Now, where is this conversation going? So Jesus decides, to quote our friend Rico, to push through the pain barrier. At this point, he says, “We’re gonna have to advance this conversation.” To this point, we’re playing ping-pong back and forth across the net: “You said,” “She said,” “What about…?” “I don’t know,” so on. And then Jesus says—and it’s at this point that the whole thing advances, isn’t it? Simple request on the part of Jesus, verse 16: “Go, call your husband and come back.” If there’s gonna be a transformation in this woman’s life, it’s not enough that she has a longing for satisfaction; she’s going to have to be brought face-to-face with her sin and with her need. And so Jesus tells her to do what he knows she can’t do. Because he knows! “Go and call your husband and come back.”

And what a wealth is contained in those four words there in verse 17, at least in English: “I have no husband.” Do you think she said that defiantly? I think she said it with her eyes cast down. I don’t think she blurted it out. I think she probably just managed to get it out: “I… I have… I have no husband.”

Jesus, in his grace and in his kindness, completes her confession for her. He doesn’t, as the Pharisees were prone to do, seek to wring out from her the gory details or to ply her with questions as to what lies behind her straightforward acknowledgment of her circumstances. “I have no husband.” Jesus says, “That is good that you are prepared to acknowledge that, because I know you’re right to say that. The fact is”—“the fact is”—“you’ve had five husbands. The man you now have is not your husband, and what you say is quite true.”

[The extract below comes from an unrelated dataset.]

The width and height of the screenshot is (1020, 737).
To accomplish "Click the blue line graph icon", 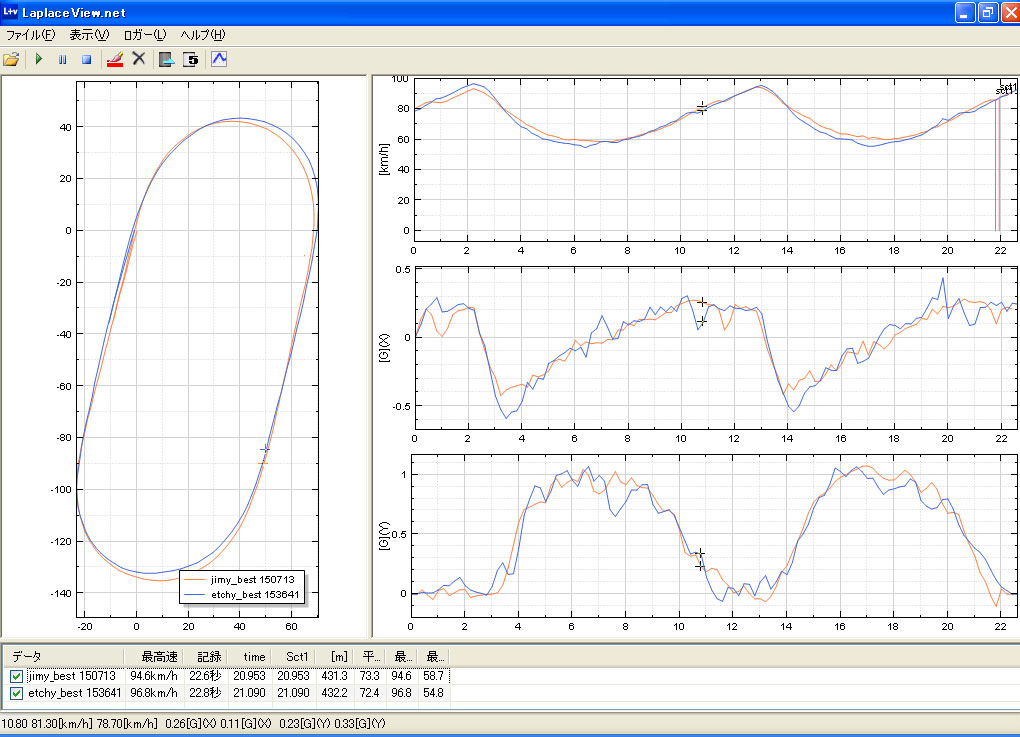I will click(x=218, y=59).
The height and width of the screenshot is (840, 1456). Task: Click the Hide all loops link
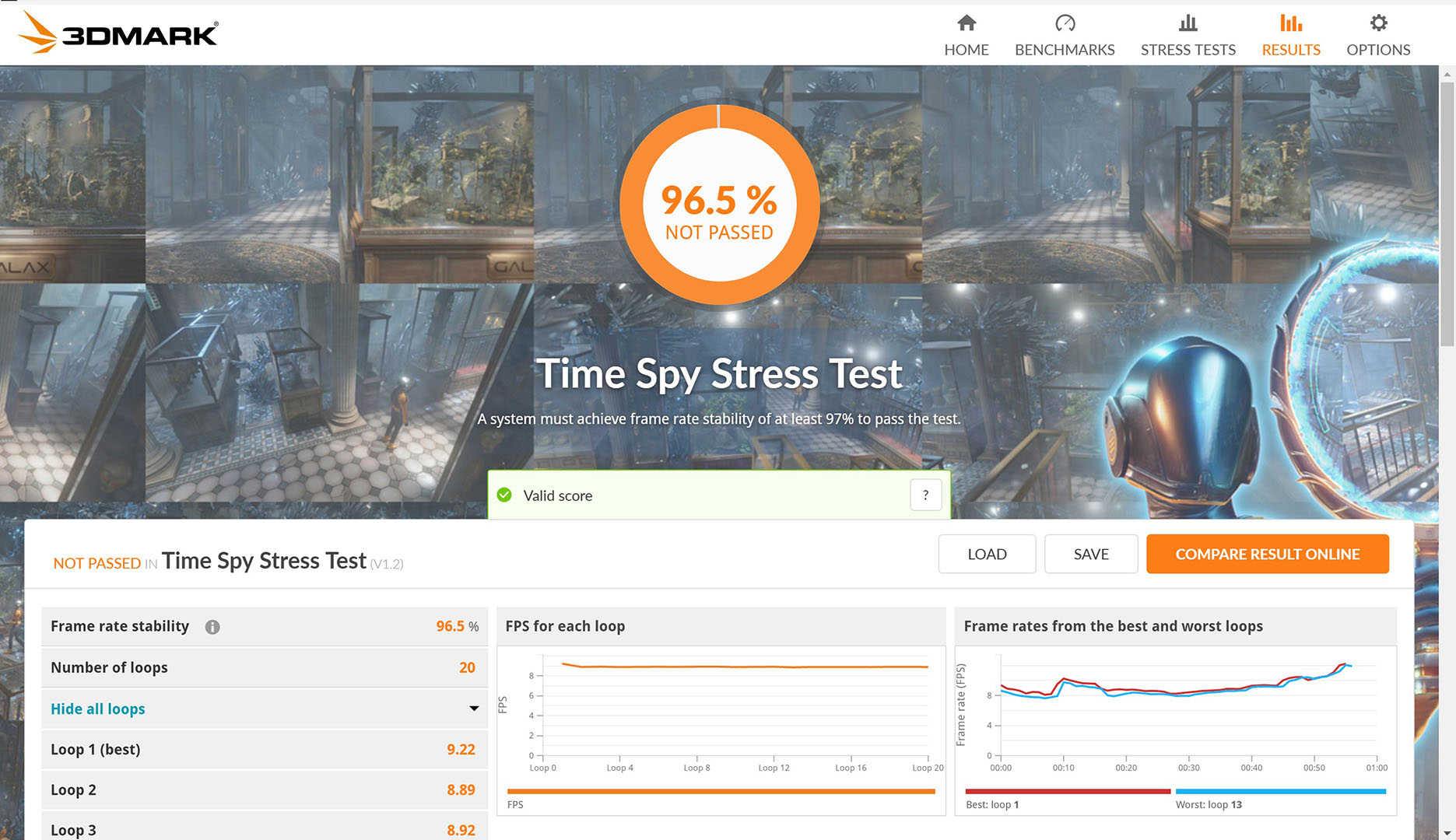(x=98, y=709)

Again, tone is important here, isn’t it? There’s all the difference in the world between this being said in a certain tone and another. Do we imagine that Jesus said [speaks sternly], “And you’re absolutely right when you say you have no husband, because I know for a fact that you’ve had five husbands, and you’re presently living with a man!” Or, “Well, thanks for telling me that, ’cause I know what you know: that you’ve been through this five times, and you’ve got a live-in lover. So I know you can’t go and call your husband and bring him back.”

You say, “Why, that’s just inference on your part.” Fair. But how does Jesus introduce himself when he issues the wonderful invitation recorded in Matthew 11: “Come to me, all you who are weary and [heavy laden], and I will give you rest. Take my yoke upon you and learn [of] me.” Why? “For I am gentle and [lowly] in heart.”[14] “I am gentle and lowly in heart.” We’re back at Romans 2 again, aren’t we? “Is it not that the kindness of God would lead you to repentance?”[15]

For the love of God is broader
Than the measure of [man’s] mind;
And the heart of the Eternal
Is most wonderfully kind.[16]

The Gospels pulsate with it. Isn’t that why, in the story of the two lost boys, the father interrupts the son when he comes back? He interrupts him! “Father, I have sinned against heaven…” His speech is all prepared, and it’s a legitimate speech; it’s the right speech; it’s the necessary speech. “I made a complete royal hash of the whole program, Father. I turned my back on you. I went my own way. I took all the stuff. I fouled up completely. I am no longer—” And his father interrupted him. Why? Because that’s the kind of God he is. “Bring, bring, bring, because this, my son, was lost and is found. He was dead and is alive again.” But the Pharisee brother outside can never get that.[17]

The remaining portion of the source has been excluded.